Stored dataset items

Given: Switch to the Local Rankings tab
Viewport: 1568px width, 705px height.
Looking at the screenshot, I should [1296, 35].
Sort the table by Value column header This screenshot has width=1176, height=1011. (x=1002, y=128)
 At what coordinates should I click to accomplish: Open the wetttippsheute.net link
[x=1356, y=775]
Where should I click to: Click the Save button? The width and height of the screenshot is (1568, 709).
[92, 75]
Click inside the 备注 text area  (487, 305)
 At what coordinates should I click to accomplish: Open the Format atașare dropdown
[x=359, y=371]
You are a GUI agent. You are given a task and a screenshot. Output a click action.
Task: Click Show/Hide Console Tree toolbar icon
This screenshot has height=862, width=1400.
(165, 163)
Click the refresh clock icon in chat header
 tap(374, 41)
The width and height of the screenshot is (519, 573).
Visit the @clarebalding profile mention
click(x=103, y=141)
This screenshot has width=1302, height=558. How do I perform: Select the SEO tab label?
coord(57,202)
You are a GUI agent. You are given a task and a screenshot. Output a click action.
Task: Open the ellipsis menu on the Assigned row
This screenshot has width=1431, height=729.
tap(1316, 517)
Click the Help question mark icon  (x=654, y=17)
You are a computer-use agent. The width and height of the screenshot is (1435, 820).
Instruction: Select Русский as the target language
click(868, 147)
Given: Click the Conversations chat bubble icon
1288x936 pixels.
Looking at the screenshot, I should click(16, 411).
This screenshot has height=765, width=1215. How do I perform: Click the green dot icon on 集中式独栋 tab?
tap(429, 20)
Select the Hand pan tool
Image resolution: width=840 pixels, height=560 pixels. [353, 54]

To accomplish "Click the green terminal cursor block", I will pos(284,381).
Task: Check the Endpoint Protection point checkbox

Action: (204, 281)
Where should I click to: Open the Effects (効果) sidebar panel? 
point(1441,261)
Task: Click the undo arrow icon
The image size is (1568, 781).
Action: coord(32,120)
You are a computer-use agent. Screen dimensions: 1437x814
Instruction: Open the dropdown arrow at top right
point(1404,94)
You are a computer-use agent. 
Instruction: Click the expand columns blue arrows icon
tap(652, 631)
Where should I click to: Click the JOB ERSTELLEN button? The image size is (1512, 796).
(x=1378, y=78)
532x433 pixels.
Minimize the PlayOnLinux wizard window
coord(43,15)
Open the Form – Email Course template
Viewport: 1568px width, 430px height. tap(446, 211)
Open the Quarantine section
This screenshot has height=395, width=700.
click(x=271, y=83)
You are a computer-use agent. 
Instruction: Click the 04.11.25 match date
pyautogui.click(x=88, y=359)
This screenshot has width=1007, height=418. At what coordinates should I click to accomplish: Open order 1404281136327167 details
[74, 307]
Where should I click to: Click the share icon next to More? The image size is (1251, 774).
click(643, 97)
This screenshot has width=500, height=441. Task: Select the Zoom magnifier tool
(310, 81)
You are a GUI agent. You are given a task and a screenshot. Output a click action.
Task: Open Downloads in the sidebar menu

> [What you have to do]: Print every entry exactly as written.

> [Worked solution]:
Given: Switch to the Local Rankings tab
Viewport: 1568px width, 705px height.
Looking at the screenshot, I should [1296, 35].
Sort the table by Value column header This screenshot has width=1176, height=1011. (x=1002, y=128)
 At what coordinates should I click to accomplish: Open the wetttippsheute.net link
[x=1356, y=775]
Where should I click to: Click the Save button? The width and height of the screenshot is (1568, 709).
[92, 75]
Click inside the 备注 text area  (487, 305)
 At what coordinates should I click to accomplish: Open the Format atașare dropdown
[x=359, y=371]
You are a GUI agent. You are given a task and a screenshot. Output a click action.
Task: Click Show/Hide Console Tree toolbar icon
This screenshot has height=862, width=1400.
(165, 163)
Click the refresh clock icon in chat header
 tap(374, 41)
The width and height of the screenshot is (519, 573).
Visit the @clarebalding profile mention
click(x=103, y=141)
This screenshot has width=1302, height=558. How do I perform: Select the SEO tab label?
coord(57,202)
You are a GUI agent. You are given a task and a screenshot. Output a click action.
Task: Open the ellipsis menu on the Assigned row
This screenshot has width=1431, height=729.
tap(1316, 517)
Click the Help question mark icon  (x=654, y=17)
You are a computer-use agent. The width and height of the screenshot is (1435, 820).
Instruction: Select Русский as the target language
click(868, 147)
Given: Click the Conversations chat bubble icon
1288x936 pixels.
Looking at the screenshot, I should click(16, 411).
This screenshot has height=765, width=1215. How do I perform: Click the green dot icon on 集中式独栋 tab?
tap(429, 20)
Select the Hand pan tool
Image resolution: width=840 pixels, height=560 pixels. [353, 54]

To accomplish "Click the green terminal cursor block", I will pos(284,381).
Task: Check the Endpoint Protection point checkbox

Action: (204, 281)
Where should I click to: Open the Effects (効果) sidebar panel? 
point(1441,261)
Task: Click the undo arrow icon
The image size is (1568, 781).
Action: coord(32,120)
You are a computer-use agent. Screen dimensions: 1437x814
Instruction: Open the dropdown arrow at top right
point(1404,94)
You are a computer-use agent. 
Instruction: Click the expand columns blue arrows icon
tap(652, 631)
Where should I click to: Click the JOB ERSTELLEN button? The image size is (1512, 796).
(x=1378, y=78)
532x433 pixels.
Minimize the PlayOnLinux wizard window
coord(43,15)
Open the Form – Email Course template
Viewport: 1568px width, 430px height. tap(446, 211)
Open the Quarantine section
This screenshot has height=395, width=700.
click(x=271, y=83)
You are a computer-use agent. 
Instruction: Click the 04.11.25 match date
pyautogui.click(x=88, y=359)
This screenshot has width=1007, height=418. At what coordinates should I click to accomplish: Open order 1404281136327167 details
[74, 307]
Where should I click to: Click the share icon next to More? The image size is (1251, 774).
click(643, 97)
This screenshot has width=500, height=441. Task: Select the Zoom magnifier tool
(310, 81)
You are a GUI agent. You are given a task and a screenshot. Output a click action.
Task: Open Downloads in the sidebar menu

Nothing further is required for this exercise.